▶ **Ihre Aufgabe**: Geben Sie aus den Datensätzen den Abschnitt von der Zeile mit „Image resolution: width=1389“ bis einschließlich der Zeile mit „coordinates (714, 83).“ wortgetreu wieder.

[Quelldatensätze]
»»

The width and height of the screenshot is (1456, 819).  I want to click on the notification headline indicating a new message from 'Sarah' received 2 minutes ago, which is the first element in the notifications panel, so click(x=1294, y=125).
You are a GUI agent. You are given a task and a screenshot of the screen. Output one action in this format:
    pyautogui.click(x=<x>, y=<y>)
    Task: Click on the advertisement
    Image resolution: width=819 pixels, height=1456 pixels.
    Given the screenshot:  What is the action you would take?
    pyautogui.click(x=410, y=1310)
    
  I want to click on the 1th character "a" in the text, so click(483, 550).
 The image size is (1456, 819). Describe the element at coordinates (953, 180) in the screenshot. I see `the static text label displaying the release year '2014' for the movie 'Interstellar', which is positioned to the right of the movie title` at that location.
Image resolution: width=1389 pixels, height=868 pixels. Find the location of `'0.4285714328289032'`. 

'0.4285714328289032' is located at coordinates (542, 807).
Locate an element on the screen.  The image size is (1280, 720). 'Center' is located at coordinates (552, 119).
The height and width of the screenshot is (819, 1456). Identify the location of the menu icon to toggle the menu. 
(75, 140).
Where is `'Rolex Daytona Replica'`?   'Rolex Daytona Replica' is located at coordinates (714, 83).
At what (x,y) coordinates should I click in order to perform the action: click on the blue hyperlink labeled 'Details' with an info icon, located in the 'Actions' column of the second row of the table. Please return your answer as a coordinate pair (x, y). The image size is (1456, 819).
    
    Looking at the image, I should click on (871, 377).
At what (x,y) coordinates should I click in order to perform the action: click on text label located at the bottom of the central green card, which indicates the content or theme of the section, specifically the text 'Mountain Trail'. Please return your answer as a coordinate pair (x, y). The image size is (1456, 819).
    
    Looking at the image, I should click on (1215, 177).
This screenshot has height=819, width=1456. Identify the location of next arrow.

««

▶ **Schriftliche Antwort**:
Image resolution: width=1389 pixels, height=868 pixels. Find the location of `'0.4285714328289032'`. 

'0.4285714328289032' is located at coordinates (542, 807).
Locate an element on the screen.  The image size is (1280, 720). 'Center' is located at coordinates (552, 119).
The height and width of the screenshot is (819, 1456). Identify the location of the menu icon to toggle the menu. 
(75, 140).
Where is `'Rolex Daytona Replica'`?   'Rolex Daytona Replica' is located at coordinates (714, 83).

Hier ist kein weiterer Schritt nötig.